> Task details
State only the count of lines in the listing below that hold "beside".

> Data for this exercise
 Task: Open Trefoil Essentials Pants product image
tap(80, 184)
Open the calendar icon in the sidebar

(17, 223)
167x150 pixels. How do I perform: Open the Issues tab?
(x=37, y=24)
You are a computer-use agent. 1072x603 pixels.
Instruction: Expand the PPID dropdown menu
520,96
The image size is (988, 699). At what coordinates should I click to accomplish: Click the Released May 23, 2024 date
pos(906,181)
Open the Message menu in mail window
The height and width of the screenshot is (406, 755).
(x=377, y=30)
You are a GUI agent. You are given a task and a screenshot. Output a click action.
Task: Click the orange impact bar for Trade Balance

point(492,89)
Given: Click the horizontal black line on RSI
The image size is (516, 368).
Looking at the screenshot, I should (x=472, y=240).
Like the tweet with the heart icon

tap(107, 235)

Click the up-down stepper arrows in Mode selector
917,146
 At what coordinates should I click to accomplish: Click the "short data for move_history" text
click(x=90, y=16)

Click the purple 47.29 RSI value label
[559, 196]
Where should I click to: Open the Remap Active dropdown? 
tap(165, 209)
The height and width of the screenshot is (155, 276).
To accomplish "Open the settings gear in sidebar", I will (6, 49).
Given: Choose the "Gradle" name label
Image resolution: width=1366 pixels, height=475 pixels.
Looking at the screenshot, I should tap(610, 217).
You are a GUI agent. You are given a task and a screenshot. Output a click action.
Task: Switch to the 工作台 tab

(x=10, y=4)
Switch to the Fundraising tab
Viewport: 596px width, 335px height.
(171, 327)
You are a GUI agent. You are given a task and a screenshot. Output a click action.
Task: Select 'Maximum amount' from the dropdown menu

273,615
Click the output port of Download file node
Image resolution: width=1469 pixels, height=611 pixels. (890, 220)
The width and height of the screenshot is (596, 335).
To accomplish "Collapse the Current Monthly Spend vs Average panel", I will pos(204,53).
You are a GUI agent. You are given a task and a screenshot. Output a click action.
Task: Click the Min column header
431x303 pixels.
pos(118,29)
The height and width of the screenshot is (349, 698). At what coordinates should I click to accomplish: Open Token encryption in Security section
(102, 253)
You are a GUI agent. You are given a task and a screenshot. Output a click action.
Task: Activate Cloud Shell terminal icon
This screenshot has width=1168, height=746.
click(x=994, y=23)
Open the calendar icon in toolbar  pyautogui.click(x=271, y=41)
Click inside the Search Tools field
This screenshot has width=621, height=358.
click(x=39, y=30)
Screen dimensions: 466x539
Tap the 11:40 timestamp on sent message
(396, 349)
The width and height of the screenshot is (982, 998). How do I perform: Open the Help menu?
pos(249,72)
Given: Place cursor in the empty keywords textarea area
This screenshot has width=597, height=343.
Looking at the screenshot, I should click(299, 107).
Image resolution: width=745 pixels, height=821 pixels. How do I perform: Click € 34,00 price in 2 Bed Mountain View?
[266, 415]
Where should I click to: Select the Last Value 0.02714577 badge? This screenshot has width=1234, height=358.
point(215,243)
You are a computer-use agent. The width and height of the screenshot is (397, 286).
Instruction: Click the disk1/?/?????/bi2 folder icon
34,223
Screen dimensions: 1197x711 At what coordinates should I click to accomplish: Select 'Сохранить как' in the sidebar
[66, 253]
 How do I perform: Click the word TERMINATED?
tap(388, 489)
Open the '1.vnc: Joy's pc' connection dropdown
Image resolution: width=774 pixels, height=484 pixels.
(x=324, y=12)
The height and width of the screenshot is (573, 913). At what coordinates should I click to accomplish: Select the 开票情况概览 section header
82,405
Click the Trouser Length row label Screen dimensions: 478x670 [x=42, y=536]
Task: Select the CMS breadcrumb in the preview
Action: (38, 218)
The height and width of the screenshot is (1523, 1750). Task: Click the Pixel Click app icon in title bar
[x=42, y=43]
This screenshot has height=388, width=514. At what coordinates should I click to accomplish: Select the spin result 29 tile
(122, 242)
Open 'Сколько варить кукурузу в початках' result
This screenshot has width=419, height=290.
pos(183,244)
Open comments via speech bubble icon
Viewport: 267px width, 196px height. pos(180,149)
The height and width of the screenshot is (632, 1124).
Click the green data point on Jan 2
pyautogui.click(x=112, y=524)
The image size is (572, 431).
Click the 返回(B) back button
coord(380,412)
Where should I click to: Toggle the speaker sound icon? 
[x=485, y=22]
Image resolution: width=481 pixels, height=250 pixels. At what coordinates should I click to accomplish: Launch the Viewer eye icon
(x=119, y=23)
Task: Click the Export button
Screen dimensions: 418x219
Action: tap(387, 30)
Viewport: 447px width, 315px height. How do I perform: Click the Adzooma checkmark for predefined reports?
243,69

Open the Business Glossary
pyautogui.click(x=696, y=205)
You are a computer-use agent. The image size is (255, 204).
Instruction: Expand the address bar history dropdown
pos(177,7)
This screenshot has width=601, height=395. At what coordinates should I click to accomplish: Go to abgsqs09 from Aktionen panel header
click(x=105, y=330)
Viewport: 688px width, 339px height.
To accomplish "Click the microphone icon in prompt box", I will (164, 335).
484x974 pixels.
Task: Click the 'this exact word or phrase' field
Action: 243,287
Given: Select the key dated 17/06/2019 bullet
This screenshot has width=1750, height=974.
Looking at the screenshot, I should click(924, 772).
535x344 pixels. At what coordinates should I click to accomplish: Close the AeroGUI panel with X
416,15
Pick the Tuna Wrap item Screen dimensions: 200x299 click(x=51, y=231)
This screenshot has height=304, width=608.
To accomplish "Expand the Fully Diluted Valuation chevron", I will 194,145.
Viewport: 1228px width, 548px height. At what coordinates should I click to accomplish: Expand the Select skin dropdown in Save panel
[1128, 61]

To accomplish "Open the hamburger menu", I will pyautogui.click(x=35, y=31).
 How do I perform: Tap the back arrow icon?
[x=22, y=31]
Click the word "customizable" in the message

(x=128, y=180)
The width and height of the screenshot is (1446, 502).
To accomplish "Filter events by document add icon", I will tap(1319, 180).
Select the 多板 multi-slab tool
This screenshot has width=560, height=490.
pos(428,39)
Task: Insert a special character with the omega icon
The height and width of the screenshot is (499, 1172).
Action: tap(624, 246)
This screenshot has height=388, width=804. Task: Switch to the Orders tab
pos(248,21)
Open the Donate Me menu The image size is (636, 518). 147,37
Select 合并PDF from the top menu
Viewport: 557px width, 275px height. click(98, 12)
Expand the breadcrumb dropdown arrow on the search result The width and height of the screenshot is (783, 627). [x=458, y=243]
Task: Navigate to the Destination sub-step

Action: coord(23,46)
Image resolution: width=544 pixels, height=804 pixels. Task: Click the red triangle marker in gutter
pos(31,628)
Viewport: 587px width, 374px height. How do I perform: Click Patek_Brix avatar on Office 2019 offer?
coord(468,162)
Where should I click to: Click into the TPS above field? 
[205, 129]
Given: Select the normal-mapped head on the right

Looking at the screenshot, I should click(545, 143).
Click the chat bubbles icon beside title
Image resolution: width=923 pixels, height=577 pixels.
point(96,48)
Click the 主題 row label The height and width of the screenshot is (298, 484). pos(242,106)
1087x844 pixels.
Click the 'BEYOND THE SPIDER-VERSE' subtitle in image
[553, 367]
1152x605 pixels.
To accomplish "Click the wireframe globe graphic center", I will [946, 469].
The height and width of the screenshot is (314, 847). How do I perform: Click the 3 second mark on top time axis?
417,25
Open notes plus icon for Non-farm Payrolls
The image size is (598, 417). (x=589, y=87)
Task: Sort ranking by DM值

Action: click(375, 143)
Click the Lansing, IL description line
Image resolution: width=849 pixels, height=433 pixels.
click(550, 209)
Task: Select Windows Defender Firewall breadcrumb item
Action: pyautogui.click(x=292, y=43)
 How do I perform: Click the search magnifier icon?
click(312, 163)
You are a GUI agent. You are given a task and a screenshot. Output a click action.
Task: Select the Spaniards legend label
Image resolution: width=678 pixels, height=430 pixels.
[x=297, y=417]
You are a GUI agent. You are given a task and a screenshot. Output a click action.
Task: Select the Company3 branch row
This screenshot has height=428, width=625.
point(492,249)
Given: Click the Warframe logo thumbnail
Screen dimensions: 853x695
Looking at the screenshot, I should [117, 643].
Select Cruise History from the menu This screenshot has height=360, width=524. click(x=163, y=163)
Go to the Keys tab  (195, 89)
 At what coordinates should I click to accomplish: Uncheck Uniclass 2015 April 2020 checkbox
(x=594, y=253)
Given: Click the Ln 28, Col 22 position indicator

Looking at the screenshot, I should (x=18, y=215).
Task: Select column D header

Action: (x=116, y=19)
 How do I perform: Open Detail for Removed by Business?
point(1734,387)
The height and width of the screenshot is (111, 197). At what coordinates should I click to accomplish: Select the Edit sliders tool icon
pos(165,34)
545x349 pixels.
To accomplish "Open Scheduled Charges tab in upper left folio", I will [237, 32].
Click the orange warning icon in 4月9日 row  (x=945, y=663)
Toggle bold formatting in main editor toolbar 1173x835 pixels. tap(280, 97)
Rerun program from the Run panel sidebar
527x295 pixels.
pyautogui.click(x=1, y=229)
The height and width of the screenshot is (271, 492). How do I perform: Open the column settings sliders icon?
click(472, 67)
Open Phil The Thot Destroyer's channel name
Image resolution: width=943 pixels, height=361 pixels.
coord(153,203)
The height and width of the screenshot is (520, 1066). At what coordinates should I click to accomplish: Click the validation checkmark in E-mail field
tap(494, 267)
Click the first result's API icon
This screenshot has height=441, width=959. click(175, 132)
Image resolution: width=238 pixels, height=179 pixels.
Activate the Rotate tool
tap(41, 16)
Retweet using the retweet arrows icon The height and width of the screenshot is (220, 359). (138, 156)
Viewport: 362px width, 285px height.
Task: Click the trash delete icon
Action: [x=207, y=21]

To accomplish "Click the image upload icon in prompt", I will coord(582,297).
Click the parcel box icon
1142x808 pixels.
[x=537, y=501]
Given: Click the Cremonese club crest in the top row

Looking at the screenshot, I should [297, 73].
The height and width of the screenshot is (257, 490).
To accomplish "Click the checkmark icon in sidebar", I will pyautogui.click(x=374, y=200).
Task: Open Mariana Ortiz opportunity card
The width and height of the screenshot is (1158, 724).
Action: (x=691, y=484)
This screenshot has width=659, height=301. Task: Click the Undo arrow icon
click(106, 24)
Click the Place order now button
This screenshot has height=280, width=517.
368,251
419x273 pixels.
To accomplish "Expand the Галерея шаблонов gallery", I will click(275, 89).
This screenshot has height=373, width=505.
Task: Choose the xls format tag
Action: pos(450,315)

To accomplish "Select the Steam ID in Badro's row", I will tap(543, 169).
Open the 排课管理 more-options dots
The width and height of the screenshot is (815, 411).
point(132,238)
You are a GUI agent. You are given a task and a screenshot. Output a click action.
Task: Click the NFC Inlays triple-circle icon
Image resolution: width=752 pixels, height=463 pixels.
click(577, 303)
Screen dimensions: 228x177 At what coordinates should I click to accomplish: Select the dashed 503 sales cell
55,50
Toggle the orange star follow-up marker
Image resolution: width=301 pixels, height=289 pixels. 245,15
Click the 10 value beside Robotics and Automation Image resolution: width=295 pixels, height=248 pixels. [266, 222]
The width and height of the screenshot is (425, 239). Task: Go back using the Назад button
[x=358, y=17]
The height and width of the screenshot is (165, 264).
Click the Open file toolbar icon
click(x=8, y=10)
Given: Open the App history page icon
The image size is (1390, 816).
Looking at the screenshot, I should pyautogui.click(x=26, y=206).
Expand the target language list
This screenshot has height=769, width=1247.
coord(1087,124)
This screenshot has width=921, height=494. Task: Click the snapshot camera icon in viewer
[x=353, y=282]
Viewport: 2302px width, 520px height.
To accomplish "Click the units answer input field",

> Response
2